P(X = x) = P(first x - 1 throws miss, xth throw hits) = 0.8^(x - 1) * 0.2

(c)
P(she has at least 3 failures before her first success)
= P(first three throws miss)
= 0.8^3
= 0.512

(15)
(a)
P(first three tests are DGD) = (2/6)(4/5)(1/4) = 1/15
P(first three tests are GDD) = (4/6)(2/5)(1/4) = 1/15
Answer = 1/15 + 1/15 = 2/15

(b)
A testing order can be represented by a permutation of the six letters DDGGGG. There are 6!/(2!4!) = 15 such orders. These 15 possibilities are equally likely.

Four or fewer tests will be required
if and only if
the permutation ends in GG.

There are 4!/(2!2!) = 6 permutations that end in GG (= the number of permutations of DDGG).

Answer = 6/15 = 2/5.

(5b)
We need two formulas:
Var(X) = E(X^2) - [E(X)]^2
Var(aX) = a^2 Var(X)

Those formulas work for any random variable X and any number a.

E(N)
= (1 + 2 + 3 + 4 + 5 + 6)/6
= 7/2

E(N^2)
= (1^2 + 2^2 + 3^2 + 4^2 + 5^2 + 6^2)/6
= 91/6

Var(N)
= E(N^2) - [E(N)]^2
= 35/12

Let P = 4N = perimeter of the square. Then

Var(P)
= Var(4N)
= 4^2 Var(N)
= 16 Var(N)
= 16 (35/12)
= 140/3
sorry wot does this ^ means?

u r really good
ive got some more questions which im stuck but err have u got the S1 Heinemann book? i sorta can't be bothered to type them out :redface:
Reply 4
lost_in_cyberia
sorry wot does this ^ means?

"to the power of"

10^2 = 10 to the power of 2 = 10 squared = 100.
Reply 5
lost_in_cyberia
u r really good
ive got some more questions which im stuck but err have u got the S1 Heinemann book?

No I don't have it.
for question 11

is it bcuz they ask for F(3) and not P(3), so u dun need to minus the probability of 2 and 1?
Jonny W
No I don't have it.


oh thats ok. u mind if i keep askin u questions? :redface:
and err can i ask, will variance ever be negative?

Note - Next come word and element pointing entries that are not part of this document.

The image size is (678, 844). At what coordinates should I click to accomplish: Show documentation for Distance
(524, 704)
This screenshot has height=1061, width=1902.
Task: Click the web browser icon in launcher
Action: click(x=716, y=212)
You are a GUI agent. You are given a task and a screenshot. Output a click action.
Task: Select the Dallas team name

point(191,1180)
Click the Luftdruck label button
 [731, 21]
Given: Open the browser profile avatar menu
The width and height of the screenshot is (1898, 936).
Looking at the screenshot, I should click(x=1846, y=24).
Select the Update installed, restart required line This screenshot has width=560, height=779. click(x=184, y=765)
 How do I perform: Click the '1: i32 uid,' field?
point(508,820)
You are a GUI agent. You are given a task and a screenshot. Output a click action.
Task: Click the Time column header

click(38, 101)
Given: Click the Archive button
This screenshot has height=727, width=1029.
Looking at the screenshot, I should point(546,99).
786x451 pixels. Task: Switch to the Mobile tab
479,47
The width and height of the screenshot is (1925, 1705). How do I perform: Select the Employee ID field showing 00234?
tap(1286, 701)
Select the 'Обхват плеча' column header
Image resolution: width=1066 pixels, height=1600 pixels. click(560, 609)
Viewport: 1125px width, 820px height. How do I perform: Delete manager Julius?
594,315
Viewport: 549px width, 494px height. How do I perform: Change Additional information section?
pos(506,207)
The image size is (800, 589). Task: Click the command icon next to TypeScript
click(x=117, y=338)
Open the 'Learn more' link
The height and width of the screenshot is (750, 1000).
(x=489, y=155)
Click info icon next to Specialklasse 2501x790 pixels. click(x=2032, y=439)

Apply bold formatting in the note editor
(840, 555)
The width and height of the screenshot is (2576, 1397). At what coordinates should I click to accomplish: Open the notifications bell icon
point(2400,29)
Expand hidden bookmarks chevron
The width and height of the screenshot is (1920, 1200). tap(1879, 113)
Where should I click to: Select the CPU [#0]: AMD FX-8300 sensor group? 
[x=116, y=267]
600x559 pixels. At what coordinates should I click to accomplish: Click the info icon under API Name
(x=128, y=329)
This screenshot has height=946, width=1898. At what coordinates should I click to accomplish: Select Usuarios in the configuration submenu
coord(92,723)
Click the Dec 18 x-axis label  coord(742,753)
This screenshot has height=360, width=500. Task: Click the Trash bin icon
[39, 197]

I'm doin the normal distributution and i aint sure how to find mean and variance provided with Z and the and X. im so stuck with those negative and positive signs
Reply 8
lost_in_cyberia
oh thats ok. u mind if i keep askin u questions? :redface:
and err can i ask, will variance ever be negative?

I'm doin the normal distributution and i aint sure how to find mean and variance provided with Z and the and X. im so stuck with those negative and positive signs

Feel free to keep asking questions.

Variance is never negative (because it is the expectation of (X - E(X))^2, and that thing is at least 0). If you get a negative answer, you've made a mistake.

I'm not sure about your second paragraph. Z usually represents a normal random variable with mean 0 and variance 1 - called a "standard" normal random variable. If X = aZ + b then the mean and variance of X are b and a^2. But that might not be what you meant.